En matière de couple, qui se ressemble s’assemble, et le milieu social compte pour beaucoup dans cette ressemblance. Les sociologues français n’étudient plus guère ce phénomène pourtant qu’ils qualifient d’«homogamie », pourtant essentiel pour comprendre la reproduction sociale. Les dernières données sur le sujet datent de 1999. Un travail peu connu du sociologue Milan Bouchet-Valat, permet d’actualiser ces données. Il fait apparaître une diminution de l’homogamie dans le temps long.

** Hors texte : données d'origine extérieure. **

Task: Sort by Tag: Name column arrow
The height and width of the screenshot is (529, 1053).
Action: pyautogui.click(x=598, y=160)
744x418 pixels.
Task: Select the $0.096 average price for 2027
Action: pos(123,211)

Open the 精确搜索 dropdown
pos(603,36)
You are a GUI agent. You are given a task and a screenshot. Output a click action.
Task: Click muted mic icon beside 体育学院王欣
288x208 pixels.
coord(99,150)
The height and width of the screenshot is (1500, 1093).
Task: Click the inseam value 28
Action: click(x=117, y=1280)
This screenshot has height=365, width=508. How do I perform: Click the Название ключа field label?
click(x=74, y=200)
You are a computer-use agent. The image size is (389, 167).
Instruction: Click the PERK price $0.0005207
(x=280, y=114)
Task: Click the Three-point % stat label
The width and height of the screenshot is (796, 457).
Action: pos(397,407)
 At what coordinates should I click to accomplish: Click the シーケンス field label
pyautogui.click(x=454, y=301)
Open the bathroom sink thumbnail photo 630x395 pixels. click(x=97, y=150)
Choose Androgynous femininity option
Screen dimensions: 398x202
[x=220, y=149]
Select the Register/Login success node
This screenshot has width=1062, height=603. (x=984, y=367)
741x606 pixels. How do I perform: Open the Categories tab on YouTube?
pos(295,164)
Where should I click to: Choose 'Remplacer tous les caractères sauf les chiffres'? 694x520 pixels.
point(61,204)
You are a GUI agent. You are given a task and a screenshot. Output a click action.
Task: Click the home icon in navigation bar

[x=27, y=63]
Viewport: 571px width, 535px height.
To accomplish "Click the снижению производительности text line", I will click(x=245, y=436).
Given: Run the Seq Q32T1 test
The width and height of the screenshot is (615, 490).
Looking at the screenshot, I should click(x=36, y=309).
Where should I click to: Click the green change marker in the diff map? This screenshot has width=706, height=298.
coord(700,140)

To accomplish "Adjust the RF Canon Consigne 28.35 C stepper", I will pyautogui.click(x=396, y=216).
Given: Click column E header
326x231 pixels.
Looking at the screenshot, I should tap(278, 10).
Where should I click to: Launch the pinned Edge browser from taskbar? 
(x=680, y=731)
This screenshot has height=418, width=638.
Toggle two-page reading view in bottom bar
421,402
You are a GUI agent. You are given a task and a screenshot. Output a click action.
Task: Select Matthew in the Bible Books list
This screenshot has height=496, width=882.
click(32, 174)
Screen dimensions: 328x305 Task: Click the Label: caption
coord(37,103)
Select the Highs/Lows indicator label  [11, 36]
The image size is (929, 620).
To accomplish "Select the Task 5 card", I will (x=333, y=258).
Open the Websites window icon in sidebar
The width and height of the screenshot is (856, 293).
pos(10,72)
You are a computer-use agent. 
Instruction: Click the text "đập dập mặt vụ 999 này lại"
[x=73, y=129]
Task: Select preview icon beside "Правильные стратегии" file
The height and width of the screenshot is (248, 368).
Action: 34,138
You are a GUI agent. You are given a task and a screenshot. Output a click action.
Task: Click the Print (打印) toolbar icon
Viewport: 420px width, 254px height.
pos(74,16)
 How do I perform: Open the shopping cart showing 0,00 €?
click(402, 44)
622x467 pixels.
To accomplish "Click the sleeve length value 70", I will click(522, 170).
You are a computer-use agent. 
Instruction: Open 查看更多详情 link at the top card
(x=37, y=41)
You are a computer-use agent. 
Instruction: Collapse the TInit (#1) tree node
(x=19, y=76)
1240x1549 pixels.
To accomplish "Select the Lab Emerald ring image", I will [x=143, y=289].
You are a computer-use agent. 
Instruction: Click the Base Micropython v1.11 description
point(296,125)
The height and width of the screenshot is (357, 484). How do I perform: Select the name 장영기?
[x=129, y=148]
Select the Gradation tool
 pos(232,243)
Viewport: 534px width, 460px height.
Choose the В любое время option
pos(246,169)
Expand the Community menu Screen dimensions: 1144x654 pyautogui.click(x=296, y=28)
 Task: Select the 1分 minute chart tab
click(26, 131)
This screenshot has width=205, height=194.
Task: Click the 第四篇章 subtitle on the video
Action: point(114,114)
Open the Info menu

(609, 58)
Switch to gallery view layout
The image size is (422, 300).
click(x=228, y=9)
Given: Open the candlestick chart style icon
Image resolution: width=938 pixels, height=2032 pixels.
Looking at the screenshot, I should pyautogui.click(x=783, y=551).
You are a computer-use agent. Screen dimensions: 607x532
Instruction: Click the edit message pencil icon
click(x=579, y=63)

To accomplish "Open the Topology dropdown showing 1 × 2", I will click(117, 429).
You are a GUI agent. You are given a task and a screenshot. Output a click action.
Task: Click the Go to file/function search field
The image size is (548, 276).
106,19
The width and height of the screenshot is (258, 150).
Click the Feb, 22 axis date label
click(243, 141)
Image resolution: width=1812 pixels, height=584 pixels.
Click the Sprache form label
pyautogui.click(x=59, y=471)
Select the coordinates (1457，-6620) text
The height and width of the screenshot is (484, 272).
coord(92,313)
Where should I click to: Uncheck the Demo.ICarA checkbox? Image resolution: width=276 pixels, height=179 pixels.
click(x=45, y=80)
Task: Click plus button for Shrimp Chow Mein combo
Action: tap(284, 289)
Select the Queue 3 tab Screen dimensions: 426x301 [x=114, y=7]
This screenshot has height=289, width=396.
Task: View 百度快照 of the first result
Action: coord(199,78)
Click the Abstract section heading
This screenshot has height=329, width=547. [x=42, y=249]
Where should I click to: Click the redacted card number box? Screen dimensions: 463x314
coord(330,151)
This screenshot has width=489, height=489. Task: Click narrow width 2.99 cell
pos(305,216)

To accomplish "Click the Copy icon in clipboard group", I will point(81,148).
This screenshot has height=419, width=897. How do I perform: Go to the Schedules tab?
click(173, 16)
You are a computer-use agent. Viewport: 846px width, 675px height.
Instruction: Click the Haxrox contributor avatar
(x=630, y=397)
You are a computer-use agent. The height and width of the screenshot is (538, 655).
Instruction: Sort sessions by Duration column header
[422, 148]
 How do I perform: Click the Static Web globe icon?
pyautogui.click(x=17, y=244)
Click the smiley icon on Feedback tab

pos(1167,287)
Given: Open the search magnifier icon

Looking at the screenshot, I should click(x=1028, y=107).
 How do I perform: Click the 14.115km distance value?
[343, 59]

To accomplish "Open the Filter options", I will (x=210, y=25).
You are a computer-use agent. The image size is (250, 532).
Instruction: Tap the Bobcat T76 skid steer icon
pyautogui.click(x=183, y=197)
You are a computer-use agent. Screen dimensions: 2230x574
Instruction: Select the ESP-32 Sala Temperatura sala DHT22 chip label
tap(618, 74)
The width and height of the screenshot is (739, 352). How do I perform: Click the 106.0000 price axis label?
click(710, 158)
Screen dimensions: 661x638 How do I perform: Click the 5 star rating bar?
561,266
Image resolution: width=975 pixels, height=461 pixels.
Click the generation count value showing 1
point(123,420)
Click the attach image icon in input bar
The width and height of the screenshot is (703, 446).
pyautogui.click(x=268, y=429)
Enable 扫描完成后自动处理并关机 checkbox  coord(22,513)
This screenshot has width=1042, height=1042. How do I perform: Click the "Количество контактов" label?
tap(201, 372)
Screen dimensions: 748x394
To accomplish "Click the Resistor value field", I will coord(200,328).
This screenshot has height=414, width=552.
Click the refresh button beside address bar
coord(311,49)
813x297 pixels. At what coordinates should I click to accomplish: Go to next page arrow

En 2011, 78 % des ouvriers vivaient avec une ouvrière ou une employée, alors que ces dernières ne représentaient que 53 % des conjointes 1. Seuls 2,8 % des ouvriers vivaient avec une femme cadre supérieur. 38 % des cadres supérieurs formaient un couple avec une femme de même catégorie sociale, soit 2,6 fois plus que leur dans la population des conjointes. Une autre étude récente 2 apporte des éléments sur l’homogamie en fonction du diplôme des conjoints. Là aussi, les résultats sont édifiants : les deux tiers des hommes sans diplôme nés en 1970 vivaient en couple avec une femme ayant au mieux le BEP. 82 % des bac + 5 l’étaient avec une femme disposant au moins d’un bac+2. Seuls 4 % des bac+5 cohabitaient avec une femme sans diplôme.

L’amour entre deux personnes n’est pas uniquement le fruit du hasard et des goûts personnels. Plus exactement, ces goûts sont socialement orientés en fonction de notre milieu : on aime vivre avec une personne qui partage un mode de vie similaire, de mêmes habitudes de loisirs, des centres d’intérêt communs, une même façon de parler, etc. Autant d’éléments qui dépendent en grande partie de l’origine sociale.

Les premiers résultats des travaux de Milan Bouchet-Valat, sur la période 1969-2011, font apparaître une tendance à la diminution de l’homogamie entre catégories sociales ou entre diplômés et non diplômés. « L’homogamie en termes de diplôme, de classe sociale et de classe sociale d’origine a clairement décliné en France au cours des quarante dernières années », indique-t-il3. Seuls les plus diplômés se marient toujours autant entre eux, mais, globalement, la massification de l’enseignement a transformé la formation des couples. « Au total, la société française paraît ainsi plus ouverte aujourd’hui que dans les années 1960 », explique le sociologue.

Reste qu’un facteur rend complexe la comparaison dans le temps : l’élévation très marquée du taux d’activité féminin, passé de 47 à 85 % pour les femmes âgées de 30 à 59 ans entre les années 1970 et 2010. A 40 ans d’intervalle, les populations de femmes sont très différentes, et les écarts de niveau de diplôme se sont beaucoup réduit au sein de la population. Enfin, on l’évoque rarement 4, mais la hausse de l’activité féminine associée à l’homogamie a accru les inégalités de revenus entre les couples. Ceux-ci se composent en effet de plus en plus souvent de deux actifs de niveau de vie semblables.

homogamie

 

 

Notes:

  1. Données pour les couples dont au moins une personne a entre 30 et 59 ans.
  2. « Avoir un diplôme pour faire une bonne carrière ou un bon mariage ? », Pierre Courtioux et Vincent Lignon, Edhec Business School, mai 2014.
  3. In « Les évolutions de l’homogamie en France », Milan Bouchet-Valat, Revue française de sociologie n°55-3, à paraître.
  4. Voir : « Croissance et inégalités Distribution des revenus et pauvreté dans les pays de l’OCDE », OCDE, octobre 2008.